* [Passage for review]

United Nations Considers Cannabis as Medicine; Removes Cannabis from Schedule In Historic Decision

Removing from Schedule IV Will Have Far Reaching Impact on Medical Cannabis Patients Around the World

Washington, DC -- Today, a historic decision by the United Nations Commission on Narcotic Drugs (CND) was made when it adopted the World Health Organization’s (WHO) recommendations to remove cannabis and its resin from Schedule IV under the UN Single Convention on Narcotic Drugs of 1961, with the United States voting for the deletion from Schedule IV. A total of 27 countries voted in favor of removal from Schedule IV, 25 countries voted against, and one country abstained from voting (Ukraine). The Schedule IV placement is intended for drugs that are dangerous and lack therapeutic importance. 

Americans for Safe Access (ASA) and its program, the International Medical Cannabis Patients Coalition (IMCPC), has been fighting to reschedule cannabis at the United Nations for over a decade and even created their own critical review in 2016 that was delivered to the UN, which helped prompt the Expert Committee on Drug Dependence (ECDD) to begin their pre-review process to look at the science and policies related to medical cannabis. 

After much pressure, the independent, scientific advisory body to the WHO, the ECDD, was able to conduct a rigorous, evidence-based, and multi-year review of cannabis and its resin that ultimately determined that the WHO should recommend to the CND that they be removed from Schedule IV. This decision will now put much needed pressure on the United States government to reschedule cannabis from the very outdated Control Substances Act, which does not recognize the difference between medical and recreational use of cannabis.

“After six decades since its placement into the strictest international category, and three years of review, the UN has finally made the decision to recognize the therapeutic value of cannabis. This is a momentous occasion for cannabis advocates everywhere who have been fighting for this change for many years.

* [Study questions]
A. Please rewrite the press release on the UN cannabis decision from "After much pressure, the" up to and including "for many years.", renaming "ECDD" to "Expert Committee".
B. List every abbreviation that the press release on the UN cannabis decision gives in parentheses.
C. Pick up the press release on the UN cannabis decision after its last sentence and continue it.

* [Dataset content]
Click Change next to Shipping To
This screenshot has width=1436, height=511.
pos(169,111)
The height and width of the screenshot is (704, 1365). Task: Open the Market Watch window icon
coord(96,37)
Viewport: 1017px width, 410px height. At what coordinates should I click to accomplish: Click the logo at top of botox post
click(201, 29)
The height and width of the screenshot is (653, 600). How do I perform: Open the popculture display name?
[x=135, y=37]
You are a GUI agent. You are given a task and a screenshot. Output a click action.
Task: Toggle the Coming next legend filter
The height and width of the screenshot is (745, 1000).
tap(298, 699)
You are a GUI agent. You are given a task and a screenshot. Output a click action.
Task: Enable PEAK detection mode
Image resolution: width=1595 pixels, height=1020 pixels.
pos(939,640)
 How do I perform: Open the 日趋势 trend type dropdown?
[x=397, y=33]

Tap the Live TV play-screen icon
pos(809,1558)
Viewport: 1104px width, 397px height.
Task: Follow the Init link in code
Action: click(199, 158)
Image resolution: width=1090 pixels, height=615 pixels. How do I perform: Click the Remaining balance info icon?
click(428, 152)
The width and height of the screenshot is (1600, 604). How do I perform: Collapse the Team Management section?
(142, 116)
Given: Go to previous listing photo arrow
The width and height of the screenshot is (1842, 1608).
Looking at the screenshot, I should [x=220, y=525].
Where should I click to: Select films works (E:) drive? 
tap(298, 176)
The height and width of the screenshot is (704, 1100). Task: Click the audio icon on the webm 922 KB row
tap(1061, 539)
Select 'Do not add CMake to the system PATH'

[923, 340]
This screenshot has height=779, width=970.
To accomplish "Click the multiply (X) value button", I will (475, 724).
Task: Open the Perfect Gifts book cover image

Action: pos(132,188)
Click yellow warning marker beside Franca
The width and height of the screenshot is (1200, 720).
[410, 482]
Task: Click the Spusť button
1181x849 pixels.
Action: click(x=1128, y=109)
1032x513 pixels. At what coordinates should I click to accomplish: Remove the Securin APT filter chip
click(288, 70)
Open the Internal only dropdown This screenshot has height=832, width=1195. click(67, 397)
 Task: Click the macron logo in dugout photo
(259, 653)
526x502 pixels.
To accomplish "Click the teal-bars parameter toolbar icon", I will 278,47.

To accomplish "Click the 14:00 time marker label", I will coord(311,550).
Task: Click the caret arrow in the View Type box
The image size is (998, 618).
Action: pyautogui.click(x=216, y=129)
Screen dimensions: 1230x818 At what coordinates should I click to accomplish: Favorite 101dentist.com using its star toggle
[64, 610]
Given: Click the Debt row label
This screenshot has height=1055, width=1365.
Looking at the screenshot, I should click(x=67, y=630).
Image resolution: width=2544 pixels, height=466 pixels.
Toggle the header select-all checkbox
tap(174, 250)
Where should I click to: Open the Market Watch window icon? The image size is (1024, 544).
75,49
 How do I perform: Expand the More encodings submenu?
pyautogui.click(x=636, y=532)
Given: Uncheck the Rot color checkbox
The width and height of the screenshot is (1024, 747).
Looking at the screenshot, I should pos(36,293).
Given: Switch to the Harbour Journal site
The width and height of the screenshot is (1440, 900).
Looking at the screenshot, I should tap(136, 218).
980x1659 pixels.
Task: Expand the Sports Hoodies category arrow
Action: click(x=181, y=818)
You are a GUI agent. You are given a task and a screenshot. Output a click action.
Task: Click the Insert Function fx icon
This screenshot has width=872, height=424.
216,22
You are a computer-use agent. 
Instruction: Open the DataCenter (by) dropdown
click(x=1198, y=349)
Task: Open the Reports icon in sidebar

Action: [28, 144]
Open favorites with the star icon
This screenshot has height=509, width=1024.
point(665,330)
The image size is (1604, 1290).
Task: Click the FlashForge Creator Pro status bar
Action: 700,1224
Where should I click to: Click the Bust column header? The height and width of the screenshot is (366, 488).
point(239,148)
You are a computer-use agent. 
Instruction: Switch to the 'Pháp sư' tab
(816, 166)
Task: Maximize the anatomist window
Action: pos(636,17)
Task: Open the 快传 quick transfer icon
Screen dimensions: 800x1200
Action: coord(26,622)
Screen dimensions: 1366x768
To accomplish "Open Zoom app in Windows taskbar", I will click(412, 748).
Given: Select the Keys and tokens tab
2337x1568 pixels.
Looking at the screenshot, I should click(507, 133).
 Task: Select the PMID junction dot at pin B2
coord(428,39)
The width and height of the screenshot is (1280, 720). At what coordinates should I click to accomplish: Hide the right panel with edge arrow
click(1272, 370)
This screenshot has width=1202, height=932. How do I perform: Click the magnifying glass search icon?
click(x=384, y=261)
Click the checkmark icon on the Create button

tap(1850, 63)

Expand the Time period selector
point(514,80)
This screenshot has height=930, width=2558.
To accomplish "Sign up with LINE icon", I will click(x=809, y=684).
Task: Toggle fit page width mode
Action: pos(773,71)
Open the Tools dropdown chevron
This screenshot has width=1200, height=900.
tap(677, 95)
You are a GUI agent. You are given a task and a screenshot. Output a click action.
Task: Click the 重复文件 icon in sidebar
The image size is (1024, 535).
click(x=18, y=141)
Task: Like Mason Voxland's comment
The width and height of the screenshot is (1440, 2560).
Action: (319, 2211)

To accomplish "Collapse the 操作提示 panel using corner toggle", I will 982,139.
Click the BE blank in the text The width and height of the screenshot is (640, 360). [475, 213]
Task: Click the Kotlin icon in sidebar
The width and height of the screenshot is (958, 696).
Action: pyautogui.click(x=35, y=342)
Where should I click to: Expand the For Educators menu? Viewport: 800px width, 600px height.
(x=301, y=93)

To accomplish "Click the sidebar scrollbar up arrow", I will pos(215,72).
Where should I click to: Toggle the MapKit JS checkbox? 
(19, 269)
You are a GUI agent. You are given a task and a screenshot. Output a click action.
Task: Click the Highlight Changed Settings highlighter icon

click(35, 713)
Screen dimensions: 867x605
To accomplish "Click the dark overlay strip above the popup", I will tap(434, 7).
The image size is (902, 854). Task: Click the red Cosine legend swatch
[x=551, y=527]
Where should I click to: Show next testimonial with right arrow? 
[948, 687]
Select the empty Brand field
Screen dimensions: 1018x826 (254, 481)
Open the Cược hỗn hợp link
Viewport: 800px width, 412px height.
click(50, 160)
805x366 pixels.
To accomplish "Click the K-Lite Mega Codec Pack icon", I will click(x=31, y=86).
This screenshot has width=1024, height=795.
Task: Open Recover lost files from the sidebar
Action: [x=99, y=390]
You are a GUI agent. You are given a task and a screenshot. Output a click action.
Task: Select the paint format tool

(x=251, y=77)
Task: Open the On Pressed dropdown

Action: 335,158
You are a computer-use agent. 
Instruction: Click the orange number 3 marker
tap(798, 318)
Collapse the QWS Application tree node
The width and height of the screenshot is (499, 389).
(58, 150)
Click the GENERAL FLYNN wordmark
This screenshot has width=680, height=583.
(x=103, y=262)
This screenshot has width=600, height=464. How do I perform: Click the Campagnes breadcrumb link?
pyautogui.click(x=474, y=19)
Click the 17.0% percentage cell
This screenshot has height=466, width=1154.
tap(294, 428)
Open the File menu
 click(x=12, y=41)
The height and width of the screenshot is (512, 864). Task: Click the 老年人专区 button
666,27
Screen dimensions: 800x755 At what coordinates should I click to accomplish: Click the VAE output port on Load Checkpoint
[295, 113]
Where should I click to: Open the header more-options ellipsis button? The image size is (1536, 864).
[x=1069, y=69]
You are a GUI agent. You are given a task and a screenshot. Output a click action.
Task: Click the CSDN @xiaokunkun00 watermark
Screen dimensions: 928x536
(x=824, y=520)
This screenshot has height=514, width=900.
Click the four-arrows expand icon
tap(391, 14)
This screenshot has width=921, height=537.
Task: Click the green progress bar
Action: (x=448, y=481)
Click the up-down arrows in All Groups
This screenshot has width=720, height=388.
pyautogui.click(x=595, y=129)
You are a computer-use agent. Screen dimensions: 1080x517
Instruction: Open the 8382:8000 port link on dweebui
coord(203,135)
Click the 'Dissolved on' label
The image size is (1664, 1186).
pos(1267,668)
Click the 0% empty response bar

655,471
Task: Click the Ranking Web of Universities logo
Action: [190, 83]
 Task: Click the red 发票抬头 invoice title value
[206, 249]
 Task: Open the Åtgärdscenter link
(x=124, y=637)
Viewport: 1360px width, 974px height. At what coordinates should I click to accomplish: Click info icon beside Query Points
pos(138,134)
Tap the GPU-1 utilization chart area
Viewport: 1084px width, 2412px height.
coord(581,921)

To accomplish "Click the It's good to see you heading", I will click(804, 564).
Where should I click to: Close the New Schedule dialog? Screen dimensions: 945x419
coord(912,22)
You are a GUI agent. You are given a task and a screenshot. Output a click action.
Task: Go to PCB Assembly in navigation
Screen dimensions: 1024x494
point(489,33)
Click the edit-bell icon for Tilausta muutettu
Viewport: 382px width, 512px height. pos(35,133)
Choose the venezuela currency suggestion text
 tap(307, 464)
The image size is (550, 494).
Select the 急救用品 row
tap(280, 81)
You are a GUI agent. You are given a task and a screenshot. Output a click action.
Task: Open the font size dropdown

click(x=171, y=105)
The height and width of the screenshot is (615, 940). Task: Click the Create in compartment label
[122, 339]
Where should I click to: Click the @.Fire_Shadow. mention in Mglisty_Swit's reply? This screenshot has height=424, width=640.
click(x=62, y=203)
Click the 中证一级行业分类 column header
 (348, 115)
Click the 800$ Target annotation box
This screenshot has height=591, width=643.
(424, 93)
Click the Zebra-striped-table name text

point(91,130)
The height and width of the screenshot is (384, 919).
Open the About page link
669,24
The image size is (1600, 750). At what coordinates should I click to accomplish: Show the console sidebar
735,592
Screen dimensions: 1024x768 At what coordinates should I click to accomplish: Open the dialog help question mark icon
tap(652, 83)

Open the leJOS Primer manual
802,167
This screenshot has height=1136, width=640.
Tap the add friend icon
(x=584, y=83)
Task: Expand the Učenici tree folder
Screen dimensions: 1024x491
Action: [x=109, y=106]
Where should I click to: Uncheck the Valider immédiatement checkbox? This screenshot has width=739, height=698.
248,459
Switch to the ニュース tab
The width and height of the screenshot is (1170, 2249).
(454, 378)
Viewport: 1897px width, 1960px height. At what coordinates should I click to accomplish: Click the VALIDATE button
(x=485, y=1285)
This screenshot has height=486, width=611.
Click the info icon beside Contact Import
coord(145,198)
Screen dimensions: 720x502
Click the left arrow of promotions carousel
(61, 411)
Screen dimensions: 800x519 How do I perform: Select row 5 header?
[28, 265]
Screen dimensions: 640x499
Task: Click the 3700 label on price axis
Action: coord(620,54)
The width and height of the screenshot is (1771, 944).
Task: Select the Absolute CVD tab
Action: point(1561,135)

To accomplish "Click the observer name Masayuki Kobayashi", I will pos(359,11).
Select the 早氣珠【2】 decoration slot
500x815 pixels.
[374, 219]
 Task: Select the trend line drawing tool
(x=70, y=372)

* [Answers below]
A.
After much pressure, the independent, scientific advisory body to the WHO, the Expert Committee, was able to conduct a rigorous, evidence-based, and multi-year review of cannabis and its resin that ultimately determined that the WHO should recommend to the CND that they be removed from Schedule IV. This decision will now put much needed pressure on the United States government to reschedule cannabis from the very outdated Control Substances Act, which does not recognize the difference between medical and recreational use of cannabis.

“After six decades since its placement into the strictest international category, and three years of review, the UN has finally made the decision to recognize the therapeutic value of cannabis. This is a momentous occasion for cannabis advocates everywhere who have been fighting for this change for many years.

B. CND, WHO, ASA, IMCPC, ECDD

C.
“The placement of cannabis and its resin in Schedule IV was outdated, not based on scientific evidence, and harmful to the millions of patients around the world who use it for therapeutic purposes. 

“The WHO’s function is to give us scientific guidance, and countries that voted against the WHO’s recommendations are playing politics instead of using rational policy,” said Steph Sherer, president and founder of Americans for Safe Access and the International Medical Cannabis Patients Coalition

The adoption of this recommendation by the CND has far and wide implications for medical cannabis patients in the United States and around the world:

  • Countries will now allow more research of cannabis for medical use.
  • Countries that have not yet provided access to medical cannabis will no longer be able to use this archaic Scheduling as an excuse to block medical cannabis reform.
  • Countries can finally work to move past some of the harms inflicted on medical cannabis patients, including incarceration, fines, and negative stigma.

The CND is made up of 53 member countries and is responsible for implementing international drug control treaties as well as the scheduling of drugs. The CND is supposed to base these decisions on recommendations from the WHO. In January 2019, the WHO determined, as one of the recommendations, that cannabis and cannabis resin should be removed from Schedule IV of the Single Convention.